Dr. Amy Nelson has traveled all over the world. She’s lived in Nairobi, Kenya; Kathmandu, Nepal; and Pretoria, South Africa. Her husband is an economist with the U.S. Agency for International Development.
“The most exotic experience was Nepal – it’s just extremely different with a Hindu-based religion and so many deep cultural practices foreign to Americans. It was cool to be enveloped in that.
“Kenya was beautiful with all the animals. I never imagined that I would be going on safari, let alone living in a place where I could go for the weekend. South Africa is also a beautiful place and just geographically very diverse,” she said.
A lifetime of traveling has brought Nelson, who grew up in Albuquerque, New Mexico, back stateside—at least for a few years. She’s now living in Washington, D.C., and will be joining the University of Delaware’s Epidemiology program as an assistant professor.

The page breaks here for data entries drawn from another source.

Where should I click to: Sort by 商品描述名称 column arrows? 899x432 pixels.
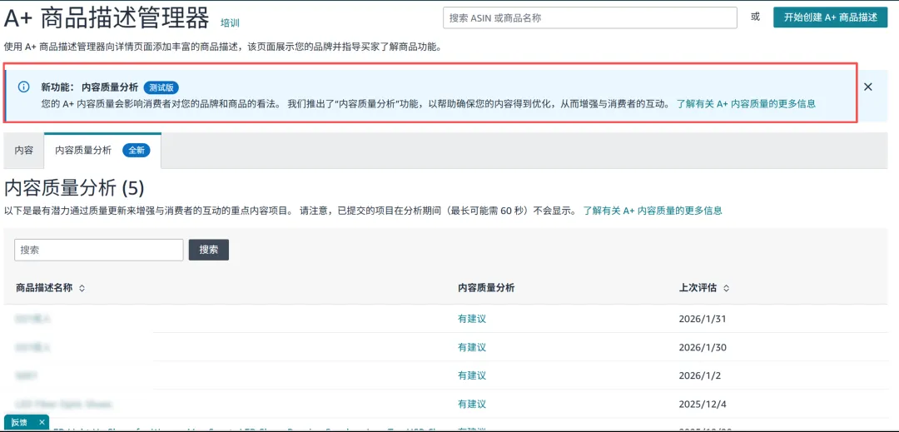coord(82,288)
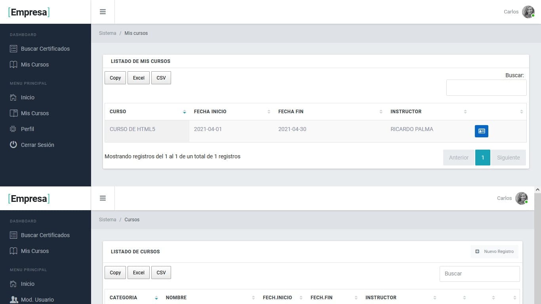
Task: Sort by CATEGORIA column sort icon
Action: tap(156, 298)
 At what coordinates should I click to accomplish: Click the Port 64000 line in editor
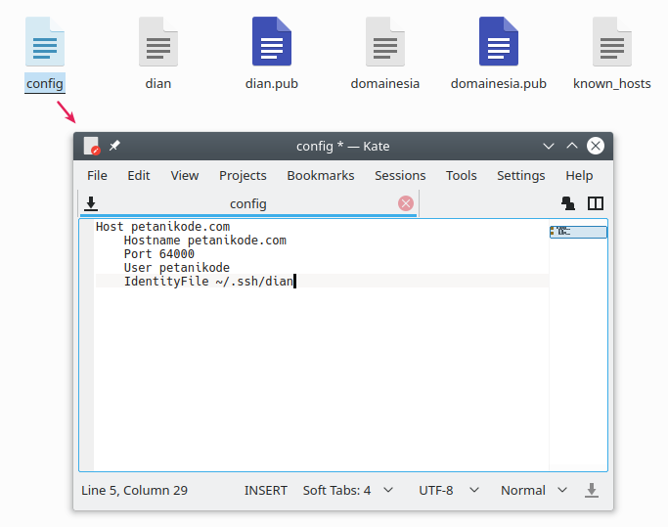158,253
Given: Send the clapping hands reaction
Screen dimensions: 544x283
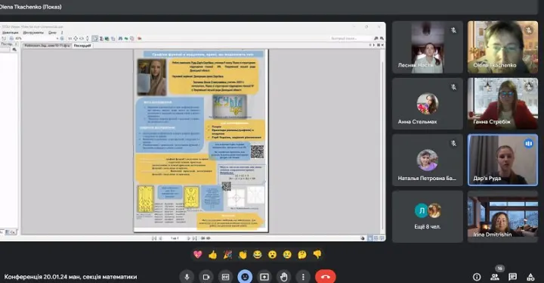Looking at the screenshot, I should [x=243, y=254].
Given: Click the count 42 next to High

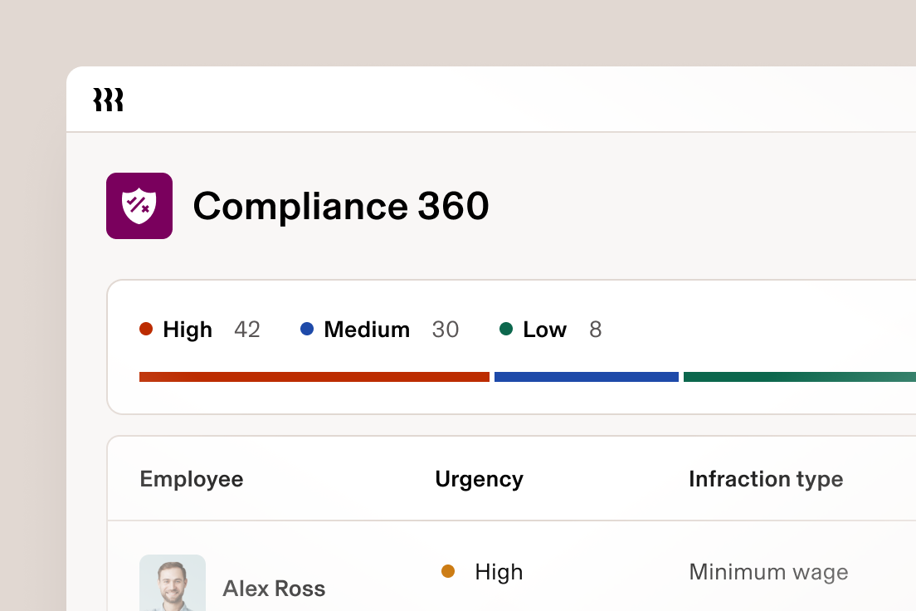Looking at the screenshot, I should [x=246, y=330].
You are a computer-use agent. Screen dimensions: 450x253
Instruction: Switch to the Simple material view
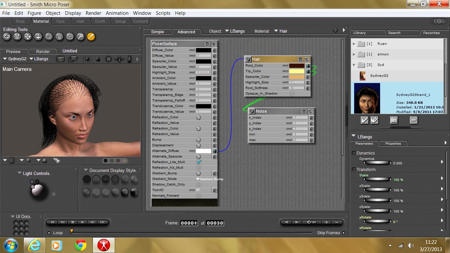(157, 32)
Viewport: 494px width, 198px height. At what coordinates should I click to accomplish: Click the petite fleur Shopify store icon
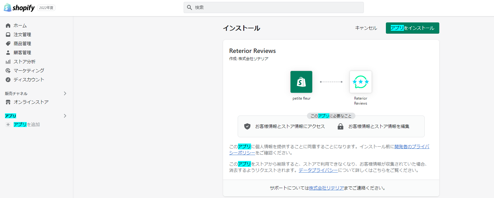301,82
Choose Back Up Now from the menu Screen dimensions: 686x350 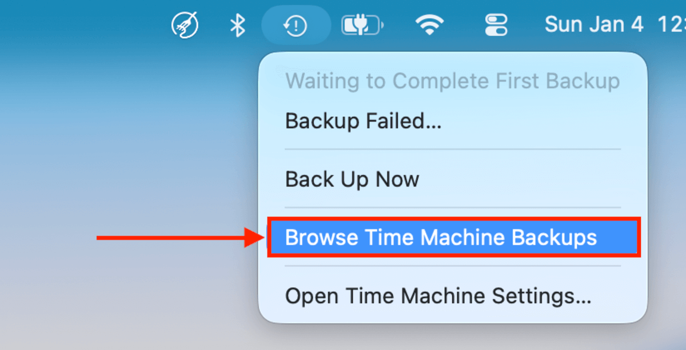[352, 179]
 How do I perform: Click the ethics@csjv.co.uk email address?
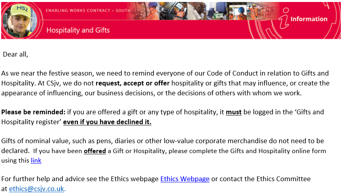(x=36, y=189)
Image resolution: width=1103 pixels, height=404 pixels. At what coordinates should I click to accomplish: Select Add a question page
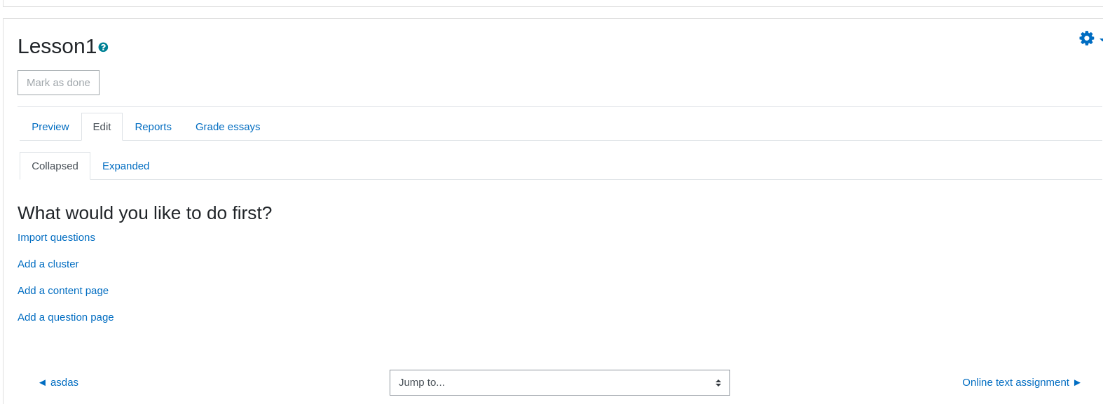click(65, 317)
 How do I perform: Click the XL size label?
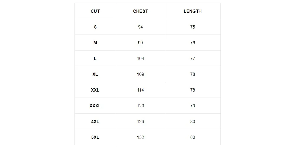[x=95, y=74]
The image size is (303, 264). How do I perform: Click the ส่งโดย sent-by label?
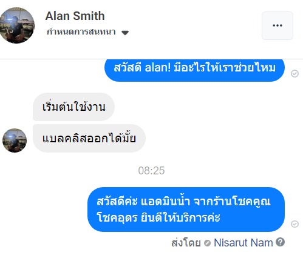[x=186, y=243]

She previously taught online courses in epidemiology, public health, and global health for the North Carolina Center for Public Health Preparedness within the School of Public Health at the University of North Carolina (UNC). She’s also served as adjunct faculty at UNC and UD.
Nelson got her undergraduate degree in biochemistry from Colorado State University and her master’s in public health epidemiology at the University of Michigan. She obtained her doctorate in epidemiology at UNC. Her passion for epidemiology stems from a desire to impact health at a population level.
This fall, Nelson will be teaching the online section of Epidemiology Methods.
“As an adjunct faculty member, I’ve become familiar with UD students. They bring excitement and passion and have diverse sets of interests that inspire me. From my perspective, they’re definitely kids—they’re young—but they’ve had so much life experience that brought them to where they are,” she said. “I get really fired up trying to give them the tools to go out and make a difference in their communities because what they think of is far different than anything I would have thought of. It’s wonderful to feel like I’m part of empowering the future generation of public health leaders and hoping that we can get our country to a better place in terms of public health.”
In her free time, Nelson enjoys spending time with her family. She has two children, ages 8 and 17. Together, they enjoy hiking and knitting.
Dr. Tarang Parekh was working as a medical doctor with a specialization in infectious diseases with Doctors Without Borders during the Rohingya crisis.
He called the year-long mission on the India-Myanmar border an amazing and eye-opening experience.
“That region is called the golden triangle because there’s a high prevalence of drug, sex, and human trafficking,” Parekh said. “With this high-risk population comes a high prevalence of HIV and tuberculosis and substance use disorders.”
Helping these populations was a pivotal moment in Parekh’s career that shaped his desire to improve access to healthcare and health outcomes.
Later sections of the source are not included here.